On Fridays I will address a question related to depression and find the answer from an expert. If you have a question you want answered, please ask it on the combox of this post, and I’ll try my best to do some research and feature it in an upcoming Friday post.
I think most of us living with depression have debated this one: How much should I disclose about my mood disorder? Washington Post columnist Amy Joyce wrote an excellent article on this topic that I have excerpted from below. To get to her article click here.
Question: Should I tell my boss about my mood disorder?
Amy Joyce: Should You Tell is a complicated question. There is no right answer, and there are some risks to consider.
I discovered this years ago after watching a movie at home with two friends. One of them looked up, scared. She hesitated. And then she let it out: “Do you hear them? The helicopters. They’re coming for me, guys.”
This sweet, gentle friend was scrunched up in the corner of the couch, shaking. Her Ivy League graduate degree and over-the-top intelligence couldn’t get her out of this situation. We had to get her to the hospital.
The next day, after she’d spent a night in the emergency room, I called her boss to say she had the flu. Another friend and I took turns calling in the flu excuse while she huddled in her room. It wasn’t convincing.
This friend had a prized internship that should have turned into a good job. It did not. From the boss’s point of view, something peculiar was going on. My friend appeared unreliable. Her boss never knew why her performance so suddenly dropped.

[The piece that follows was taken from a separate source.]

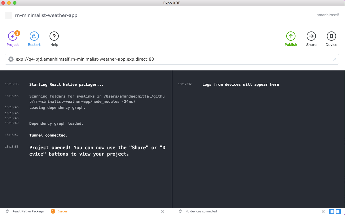
Task: Toggle the left layout pane icon
Action: [331, 211]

Not only was my friend soon out of a job, but she also knew she couldn’t even ask for a reference.
One in four people has depression or mental illness, and many of those who are affected face the same dilemma: Tell your boss, and you may be ostracized, penalized or not hired. Don’t tell, and your boss might lose confidence in you. Despite the long way we’ve come — public figures such as former Montgomery County executive Douglas Duncan, Pittsburgh Steelers superstar Terry Bradshaw, and writer and political adviser Robert Boorstin have announced that they, too, have depression or other related illnesses — a strong stigma is still attached to these diseases.
After the experience I had with my friend, I was inclined to think that the best thing to do is tell. But then I spoke with Sarah.
She works for a Washington area aid organization and often goes on month-long trips to war zones, where she works seven days a week. She has depression, treated with therapy and medication. Until recently, it didn’t interfere with work, so she kept silent.
But stress had been accumulating during three years in the job. When a trip to a war-torn nation in Africa came up recently, she worried she wouldn’t survive it. The stress had “put me in a place where I just couldn’t function,” she told me. “I thought I might truly kill myself if I had to go out to the field again.”
The only way to stay home and get treatment was to tell her boss.